Dopo essere arrivato in semifinale al premio “Dante Cappelletti”, uno dei più importanti riconoscimenti teatrali italiani, “Su questa porca terra”, il più recente testo di Tiziana Bianca Calabrò, è risultato vincitore per l’Italia della decima edizione del “Festival Internacional de La Escritura de Las Diferencias”. Il premio quest’anno è diventato un evento itinerante, che si è aperto a diversi Paesi, sempre mantenendo l’obiettivo di “dare visibilità e forza alla voce delle donne nel teatro”, e proponendo come tema “Trasmigrare”. La drammaturga reggina, dunque, ha conquistato questo riconoscimento con il suo testo tradotto in spagnolo (con il titolo “En esta puta tierra”): un testo in cui l’autrice mostra di aver colto la lezione di Beckett (e forse non è un caso se, come dichiarato dalla stessa Tiziana Calabrò, la notizia del premio le è giunta proprio nel giorno dell’anniversario della scomparsa dello scrittore irlandese), ma facendola propria, restituendola con il proprio stile e la propria sensibilità.

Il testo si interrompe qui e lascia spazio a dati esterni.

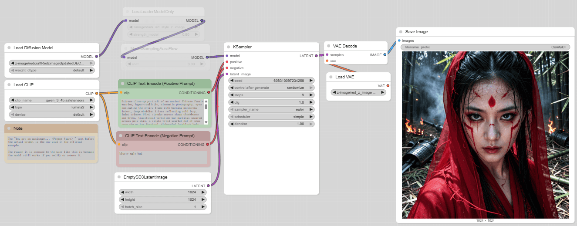Open the clip_name dropdown in Load CLIP

(x=51, y=100)
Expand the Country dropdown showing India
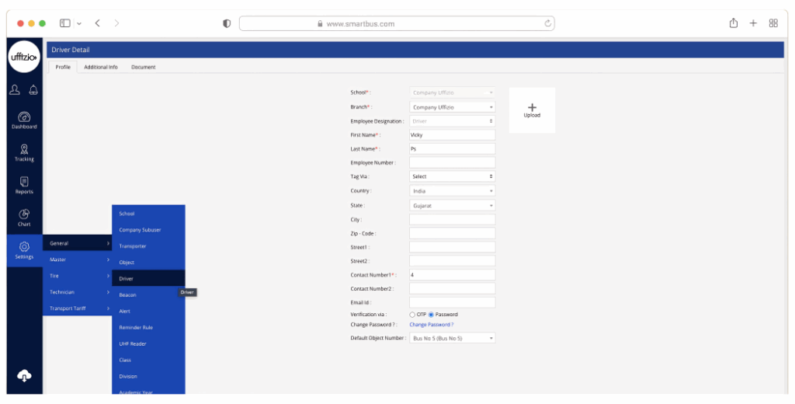This screenshot has width=795, height=404. (452, 191)
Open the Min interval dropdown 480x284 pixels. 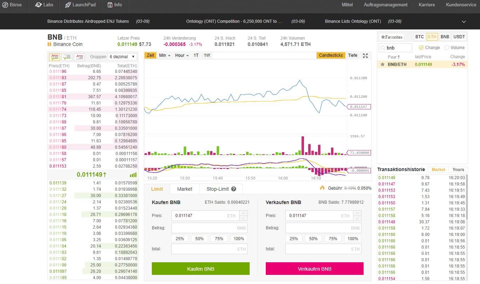coord(164,55)
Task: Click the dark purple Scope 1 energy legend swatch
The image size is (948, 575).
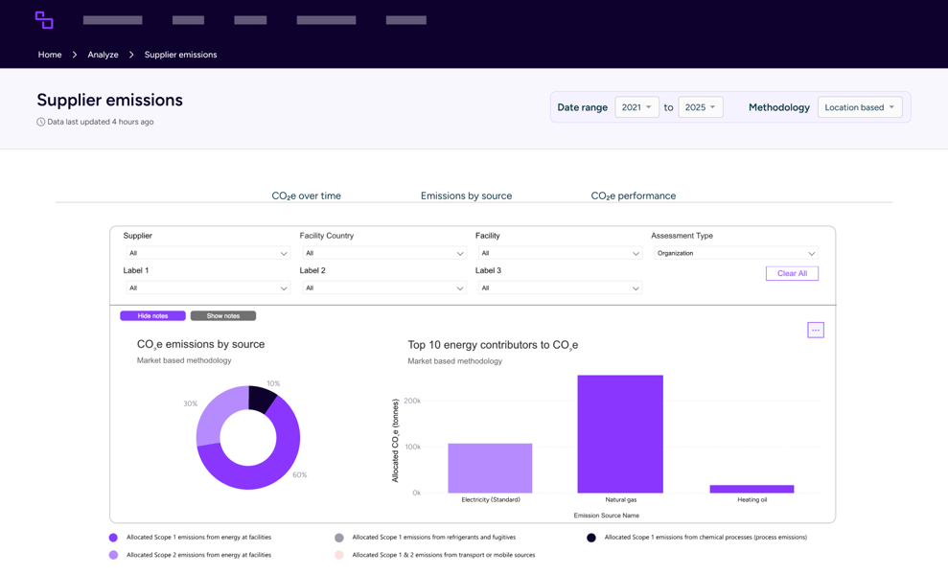Action: coord(113,538)
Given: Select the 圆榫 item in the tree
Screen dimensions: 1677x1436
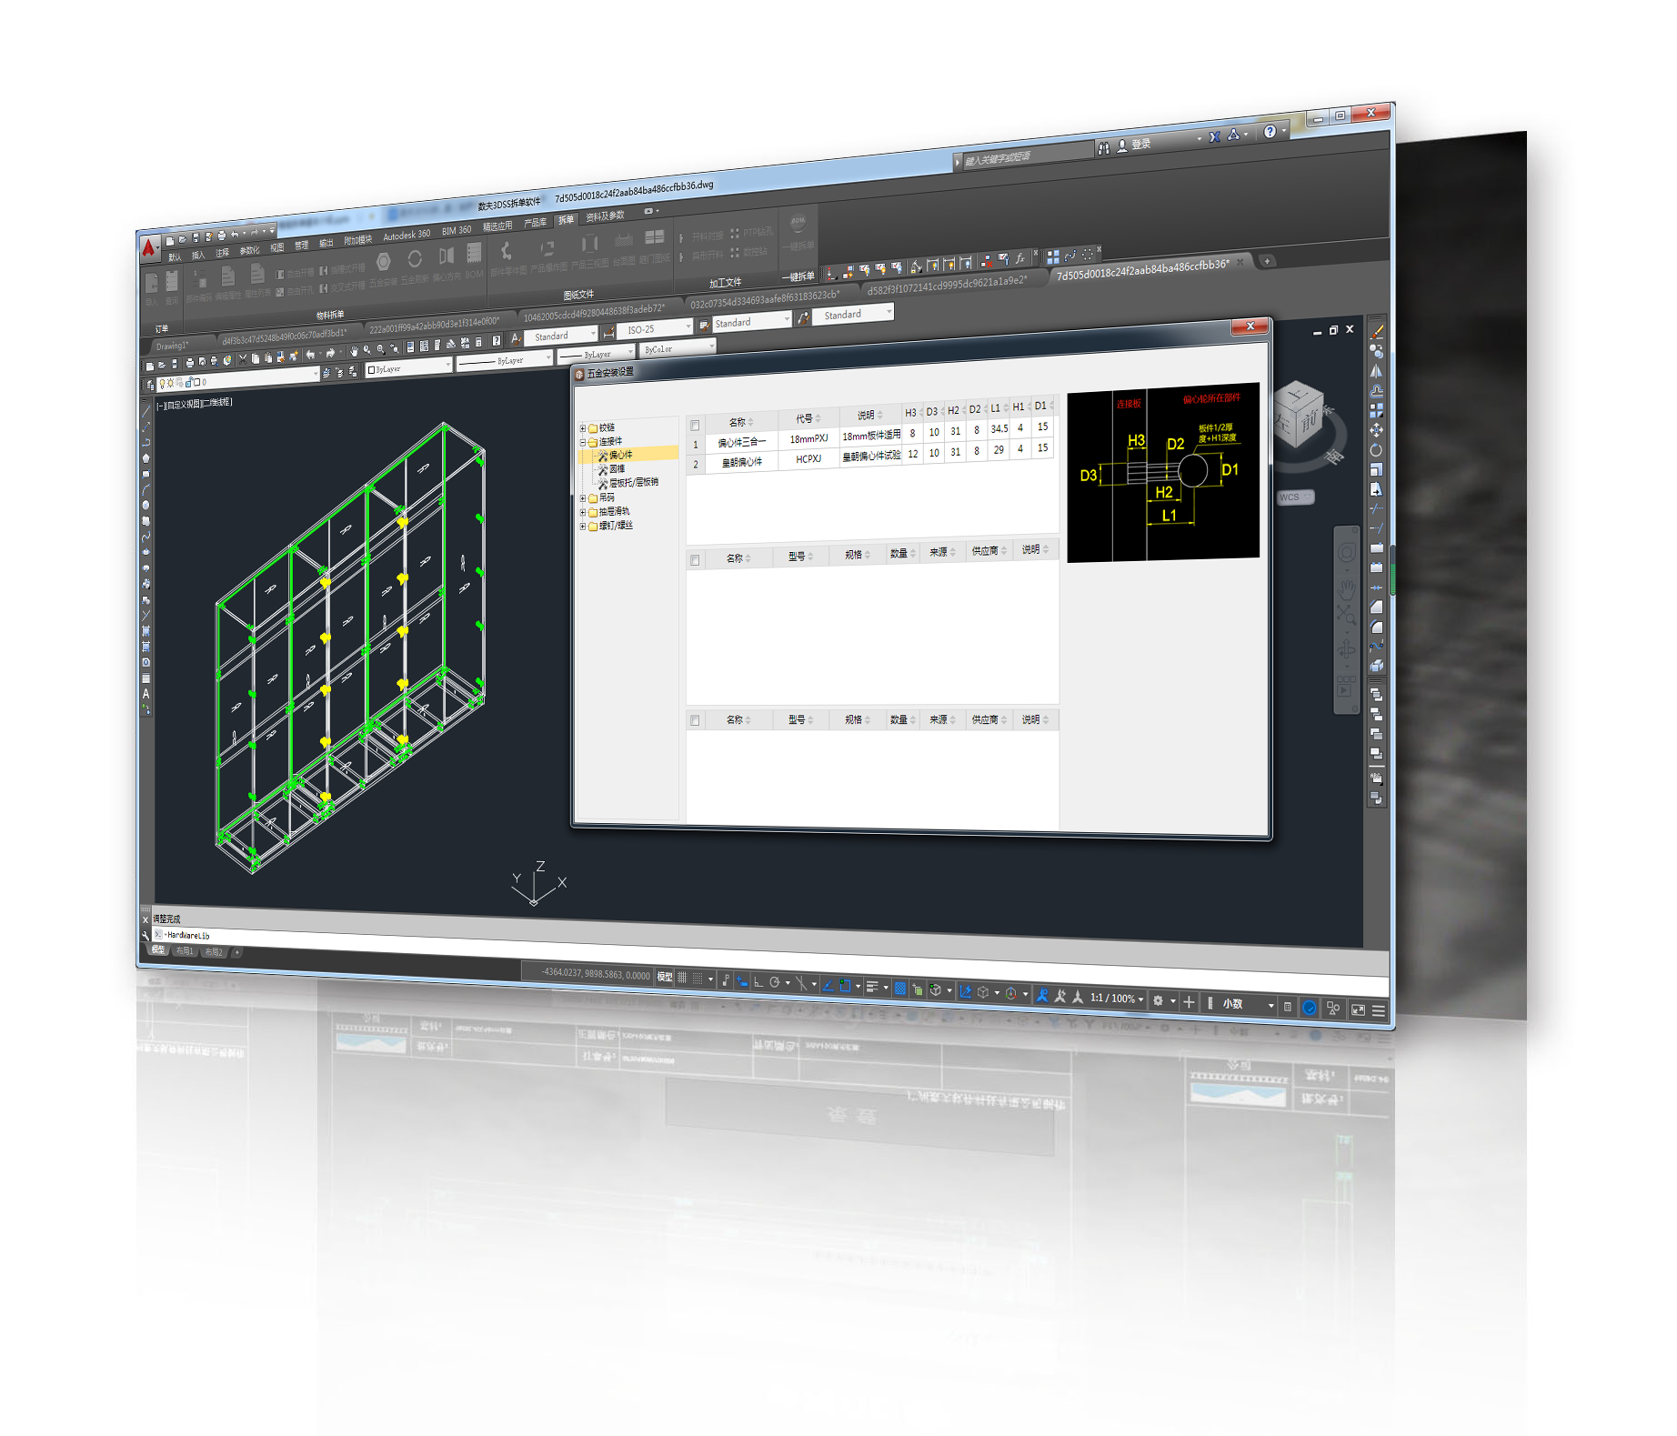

Come si evince anche dalle motivazioni del premio: “La giuria ha scelto di premiare Su questa porca terra per la sua intensa risonanza civile. Opera di valore metaforico, rielabora il tema della trasmigrazione in chiave teatrale e post-apocalittica, evocando un “Godot” in cui si attende la fine e la memoria diventa fragile strumento di riappropriazione dell’umano. Una drammaturgia asciutta e incisiva riesce a restituirci un’esperienza di dolore e condivisione, di fragilità e speranza, anche e soprattutto da una prospettiva di genere.
Due protagonisti sospesi tra memoria e oblio attraversano un mondo ridotto alla sopravvivenza, dove i corpi migrano tra fughe e nascondigli come nomadi di un’umanità in rovina. In un dialogo serrato si denunciano le prevaricazioni e le politiche di respingimento che innalzano muri e generano disumanizzazione, mentre frammenti musicali e surreali aprono varchi verso l’altrove e il bisogno di un rifugio”.
Dopo i recenti spettacoli, realizzati con la regia di Basilio Musolino e l’interpretazione di Renata Falcone, “A(r)mo” e “Obitus” (di cui è autrice insieme ad Eleonora Scrivo e che andrà nuovamente in scena l’11 febbraio al Teatro Metropoliano di Reggio Calabria), si attende, dunque, di vedere presto in scena anche questo nuovo testo di Tiziana Calabrò.